3.3 Impact of the Judgment
- Post-Kirwan bedding-in: This is the first High Court judgment to operationalise the five-year rule, confirming that dismissal will be the norm unless exceptional factors exist.
- Preparatory work defence weakened: Parties cannot rely on “below the waterline” activity unless they show it objectively prevented procedural steps.
- COVID-19 mitigation limited: Courts will scrutinise pandemic-related excuses; by mid-2020 remote facilities negate most justifications.
- Counterclaims won’t rescue the main claim: A defendant’s willingness to have his counterclaim dismissed clears the path for striking out the plaintiff’s action.
- Practical guidance: Practitioners must docket and execute at least one procedural step every two years; after three to four years, active case-management motions (discovery, witness summons, trial date) become essential.
4. Complex Concepts Simplified
- “Want of prosecution” – a defendant asks the court to dismiss a plaintiff’s case because the plaintiff has not moved it along with reasonable speed.
- “Inordinate and inexcusable delay” – legal shorthand for a delay that is both excessive and unjustified. The Supreme Court in Kirwan simplified this by tying “excessive” to specific timeframes (2, 4, 5 years).
- Counterclaim – the defendant’s separate claim against the plaintiff within the same proceedings; procedurally independent, it can survive or fall irrespective of the main claim.
- “Total inactivity” – no formal, docketed step such as pleadings, motions, discovery, or notice of trial. Informal negotiations or internal file work do not stop the clock.
- Kirwan Milestones – 0-2 yrs: dismissal rare; 2-4 yrs: dismissal possible if additional prejudice proven; 4-5 yrs: dismissal likely if oral evidence required; ≥5 yrs: dismissal unless “pressing exigency of justice”.
5. Conclusion
Dennis Guilfoyle Developments Ltd v Wardrop cements the message from Kirwan: five years’ silence is effectively fatal to a plaintiff’s claim, even in technically complex, expert-heavy construction litigation and despite pandemic disruption. Barr J’s rigorous approach signals a culture shift toward strict timeliness and offers clear road-maps for both plaintiffs and defendants:
- Visible procedural activity, not back-office preparation, is required to keep a claim alive.
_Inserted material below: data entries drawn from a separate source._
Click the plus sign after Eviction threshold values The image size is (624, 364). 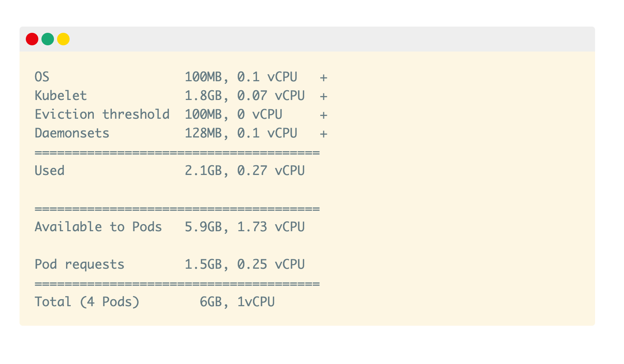[323, 115]
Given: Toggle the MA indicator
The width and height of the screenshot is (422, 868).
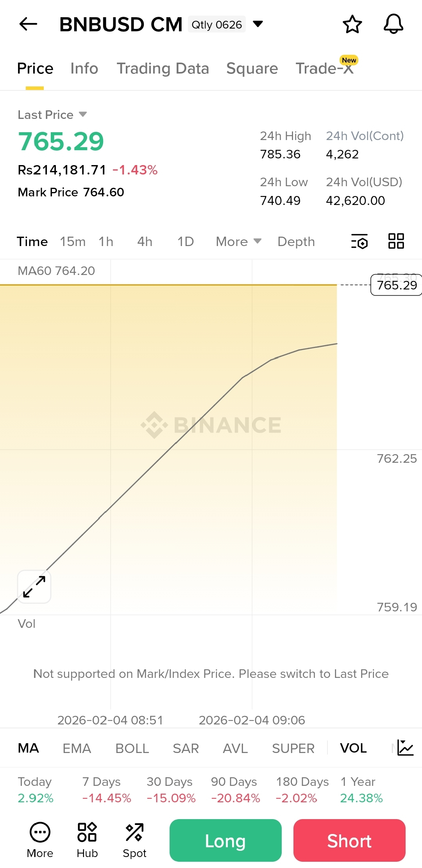Looking at the screenshot, I should [x=29, y=748].
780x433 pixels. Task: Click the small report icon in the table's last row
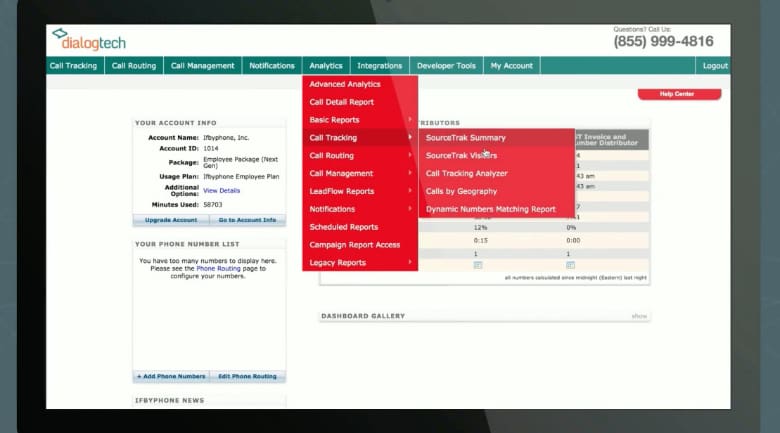[x=477, y=265]
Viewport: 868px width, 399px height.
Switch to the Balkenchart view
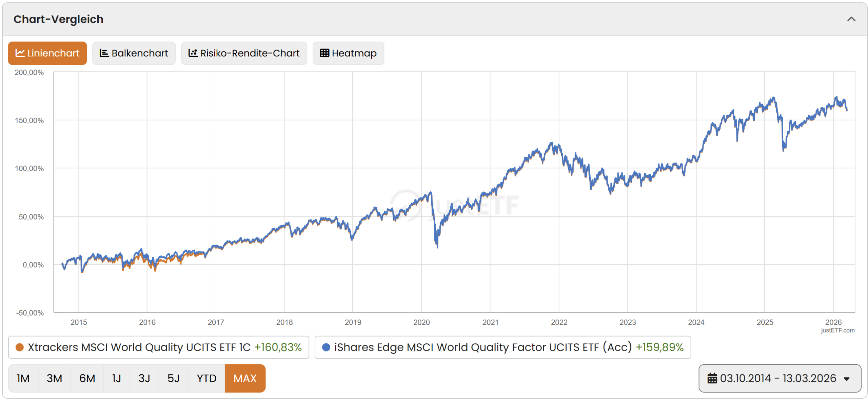click(134, 53)
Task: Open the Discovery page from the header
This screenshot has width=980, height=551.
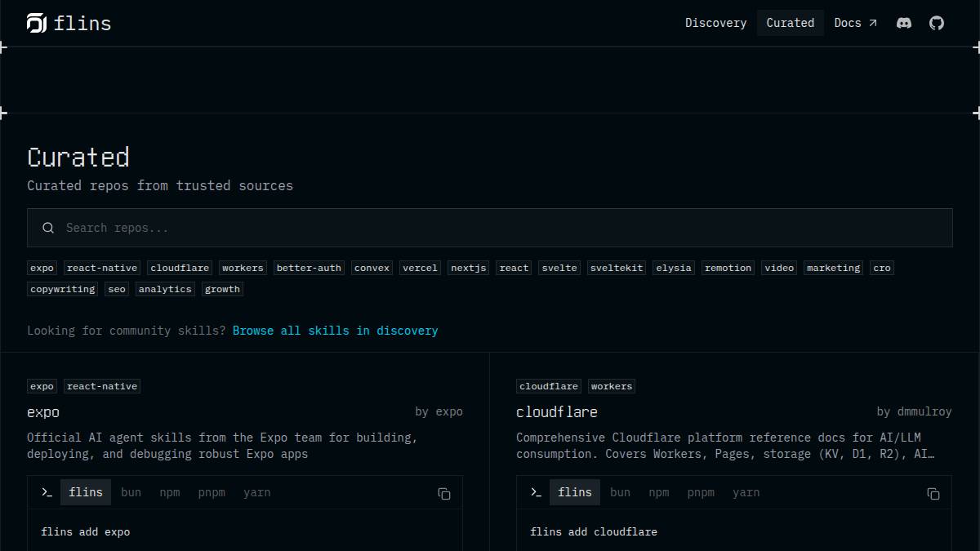Action: [715, 23]
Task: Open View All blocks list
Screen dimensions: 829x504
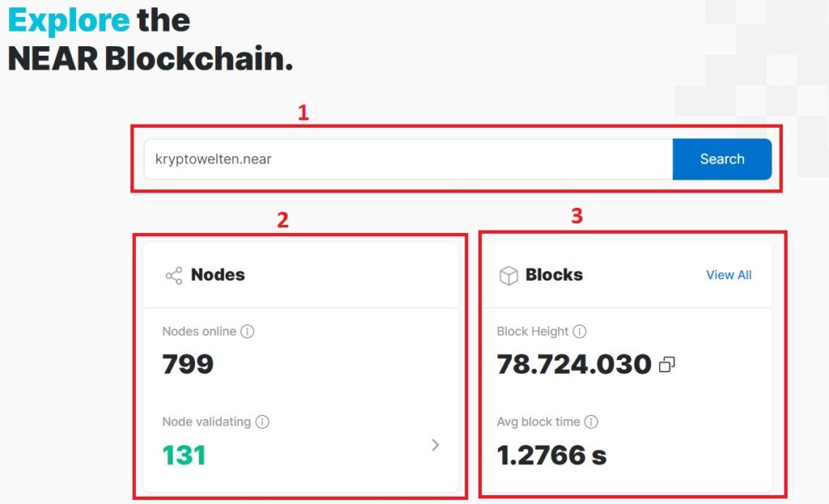Action: (728, 275)
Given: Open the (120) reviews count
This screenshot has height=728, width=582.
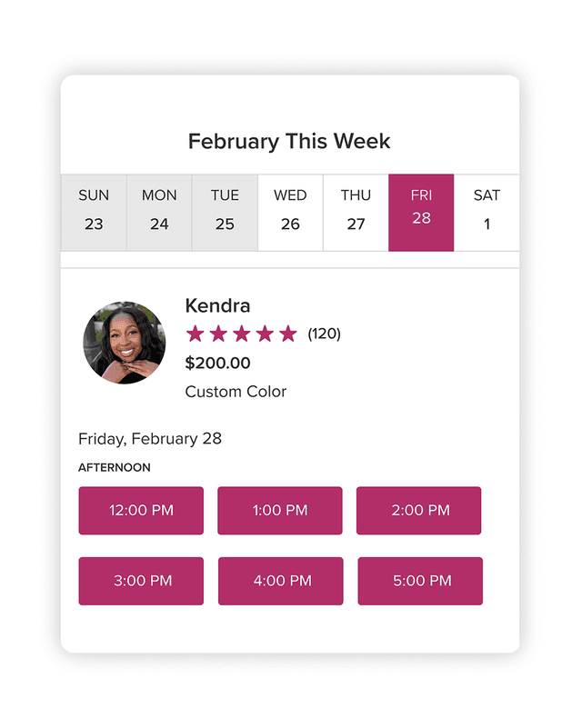Looking at the screenshot, I should (x=326, y=334).
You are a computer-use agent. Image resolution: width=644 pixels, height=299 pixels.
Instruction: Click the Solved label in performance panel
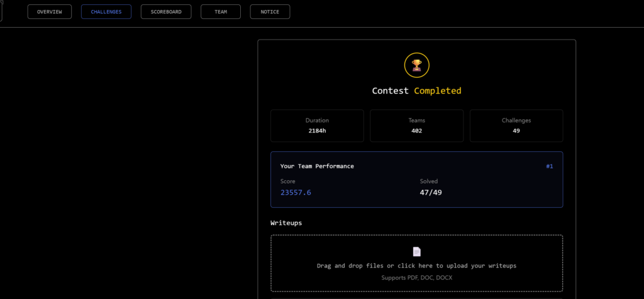click(x=429, y=181)
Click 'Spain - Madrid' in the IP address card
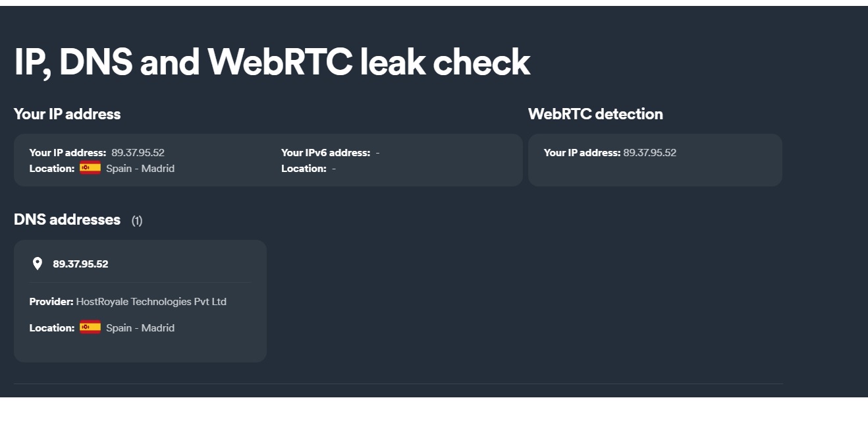 click(x=140, y=168)
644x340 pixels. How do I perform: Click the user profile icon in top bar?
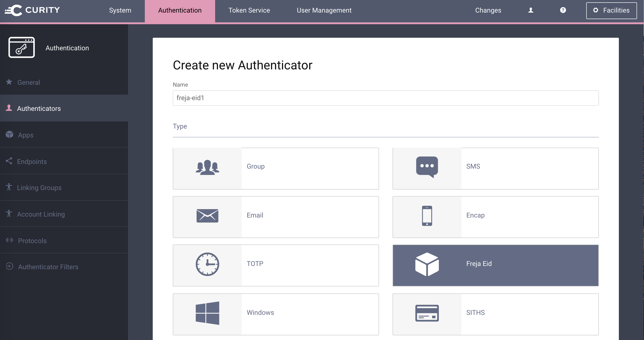click(x=531, y=10)
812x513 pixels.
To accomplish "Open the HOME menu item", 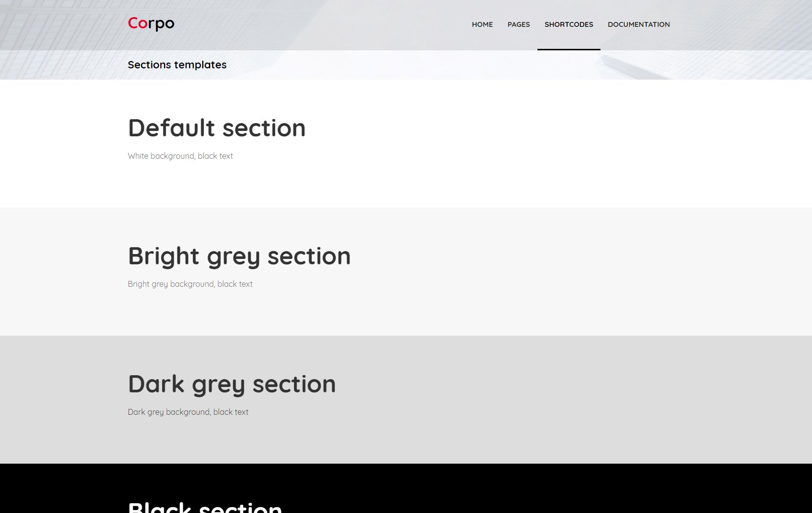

- Pandemic or other societal events will excuse delay only where they demonstrably made procedural steps impossible.
- Defendant delay and counterclaims carry limited weight; responsibility for momentum rests squarely on plaintiffs.
The ruling therefore serves as a potent warning: in the post-Kirwan era, litigants who allow their claims to stagnate beyond four years—let alone five—must show truly compelling reasons, or face dismissal.